**Enregistrements**

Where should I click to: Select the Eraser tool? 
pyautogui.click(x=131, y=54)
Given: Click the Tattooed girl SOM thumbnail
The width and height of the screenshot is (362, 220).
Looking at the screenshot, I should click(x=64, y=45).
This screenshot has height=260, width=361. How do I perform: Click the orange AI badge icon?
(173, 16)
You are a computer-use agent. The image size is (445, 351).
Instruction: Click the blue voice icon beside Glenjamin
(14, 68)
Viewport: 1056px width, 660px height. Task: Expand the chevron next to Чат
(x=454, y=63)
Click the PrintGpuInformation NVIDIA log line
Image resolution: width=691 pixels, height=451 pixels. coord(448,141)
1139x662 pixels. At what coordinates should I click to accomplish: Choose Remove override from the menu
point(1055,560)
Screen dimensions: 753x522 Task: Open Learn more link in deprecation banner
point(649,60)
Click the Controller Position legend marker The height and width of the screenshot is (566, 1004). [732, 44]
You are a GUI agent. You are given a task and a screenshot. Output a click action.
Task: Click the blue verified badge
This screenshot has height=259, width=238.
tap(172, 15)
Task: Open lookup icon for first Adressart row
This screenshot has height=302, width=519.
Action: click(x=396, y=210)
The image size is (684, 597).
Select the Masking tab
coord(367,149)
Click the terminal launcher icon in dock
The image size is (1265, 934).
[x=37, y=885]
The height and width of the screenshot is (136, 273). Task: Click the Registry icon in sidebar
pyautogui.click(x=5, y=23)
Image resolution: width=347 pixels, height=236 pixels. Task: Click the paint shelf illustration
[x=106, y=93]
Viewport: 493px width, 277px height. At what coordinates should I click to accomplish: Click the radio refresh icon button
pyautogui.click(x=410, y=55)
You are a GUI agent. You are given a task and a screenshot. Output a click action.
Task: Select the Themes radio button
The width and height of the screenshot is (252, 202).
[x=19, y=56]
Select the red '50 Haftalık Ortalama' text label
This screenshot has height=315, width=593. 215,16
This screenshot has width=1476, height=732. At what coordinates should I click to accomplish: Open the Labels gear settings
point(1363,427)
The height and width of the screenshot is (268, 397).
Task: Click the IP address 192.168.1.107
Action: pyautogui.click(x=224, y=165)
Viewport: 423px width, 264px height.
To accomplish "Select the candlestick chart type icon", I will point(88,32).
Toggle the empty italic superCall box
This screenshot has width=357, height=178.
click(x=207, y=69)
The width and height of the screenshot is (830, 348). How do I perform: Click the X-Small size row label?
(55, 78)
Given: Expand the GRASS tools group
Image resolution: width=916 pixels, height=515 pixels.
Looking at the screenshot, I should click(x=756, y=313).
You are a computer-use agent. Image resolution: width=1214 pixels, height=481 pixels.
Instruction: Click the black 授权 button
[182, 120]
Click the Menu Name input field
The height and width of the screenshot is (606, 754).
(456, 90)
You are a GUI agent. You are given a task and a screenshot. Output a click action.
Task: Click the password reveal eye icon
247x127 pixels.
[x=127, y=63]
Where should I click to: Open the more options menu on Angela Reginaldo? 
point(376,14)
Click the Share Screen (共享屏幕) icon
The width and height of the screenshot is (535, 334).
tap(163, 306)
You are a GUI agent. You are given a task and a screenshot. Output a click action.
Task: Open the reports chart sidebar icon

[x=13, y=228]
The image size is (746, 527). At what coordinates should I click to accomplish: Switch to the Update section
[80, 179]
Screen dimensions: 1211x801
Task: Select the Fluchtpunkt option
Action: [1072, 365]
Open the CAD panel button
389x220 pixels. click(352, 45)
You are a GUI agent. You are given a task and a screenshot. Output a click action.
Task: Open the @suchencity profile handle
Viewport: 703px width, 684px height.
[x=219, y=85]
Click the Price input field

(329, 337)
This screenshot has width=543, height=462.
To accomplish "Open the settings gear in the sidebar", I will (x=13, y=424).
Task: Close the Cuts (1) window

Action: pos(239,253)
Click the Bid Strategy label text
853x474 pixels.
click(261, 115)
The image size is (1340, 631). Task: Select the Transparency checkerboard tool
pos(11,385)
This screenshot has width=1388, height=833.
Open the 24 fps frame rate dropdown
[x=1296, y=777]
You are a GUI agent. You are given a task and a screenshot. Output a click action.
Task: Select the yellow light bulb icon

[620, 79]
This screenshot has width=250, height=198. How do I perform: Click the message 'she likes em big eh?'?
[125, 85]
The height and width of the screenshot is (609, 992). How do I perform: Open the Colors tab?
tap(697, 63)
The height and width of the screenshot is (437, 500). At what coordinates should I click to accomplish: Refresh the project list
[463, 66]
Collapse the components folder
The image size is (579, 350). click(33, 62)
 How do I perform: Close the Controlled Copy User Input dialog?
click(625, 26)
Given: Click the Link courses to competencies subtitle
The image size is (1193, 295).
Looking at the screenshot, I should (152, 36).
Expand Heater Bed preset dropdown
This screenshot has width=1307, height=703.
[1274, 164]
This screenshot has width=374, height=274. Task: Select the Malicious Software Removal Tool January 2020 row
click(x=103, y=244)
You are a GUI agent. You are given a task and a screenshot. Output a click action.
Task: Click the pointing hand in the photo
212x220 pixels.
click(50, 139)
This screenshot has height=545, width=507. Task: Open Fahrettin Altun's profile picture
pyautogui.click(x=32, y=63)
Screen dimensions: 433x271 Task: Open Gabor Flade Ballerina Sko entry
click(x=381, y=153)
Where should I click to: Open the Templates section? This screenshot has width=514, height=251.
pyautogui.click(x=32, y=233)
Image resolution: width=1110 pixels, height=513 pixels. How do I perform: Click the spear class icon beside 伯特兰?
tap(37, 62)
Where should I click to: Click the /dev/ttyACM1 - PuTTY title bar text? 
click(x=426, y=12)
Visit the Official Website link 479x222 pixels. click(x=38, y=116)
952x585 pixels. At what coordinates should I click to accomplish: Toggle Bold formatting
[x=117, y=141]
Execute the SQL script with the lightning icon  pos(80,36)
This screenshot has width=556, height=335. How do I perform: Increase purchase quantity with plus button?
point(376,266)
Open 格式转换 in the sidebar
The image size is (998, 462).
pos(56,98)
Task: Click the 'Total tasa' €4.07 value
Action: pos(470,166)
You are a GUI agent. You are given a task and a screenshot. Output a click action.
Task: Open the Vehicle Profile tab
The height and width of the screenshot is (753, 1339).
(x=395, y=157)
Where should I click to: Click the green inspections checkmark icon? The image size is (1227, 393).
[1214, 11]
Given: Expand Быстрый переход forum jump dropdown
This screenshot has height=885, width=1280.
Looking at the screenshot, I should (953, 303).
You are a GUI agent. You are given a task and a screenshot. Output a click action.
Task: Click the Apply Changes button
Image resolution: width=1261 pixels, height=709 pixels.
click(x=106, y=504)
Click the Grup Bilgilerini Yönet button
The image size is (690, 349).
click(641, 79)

**Exercice**
Repérez chaque ligne ci-dessus qui contient le mot "Where", puis recopiez-la telle quelle en respectant les majuscules et les minuscules.

**Tâche accomplie**
Where should I click to: Select the Eraser tool? 
Where should I click to: Open the more options menu on Angela Reginaldo? 
Where should I click to: Open the Templates section? This screenshot has width=514, height=251.
Where should I click to: Click the /dev/ttyACM1 - PuTTY title bar text? 
Where should I click to: Click the green inspections checkmark icon? The image size is (1227, 393).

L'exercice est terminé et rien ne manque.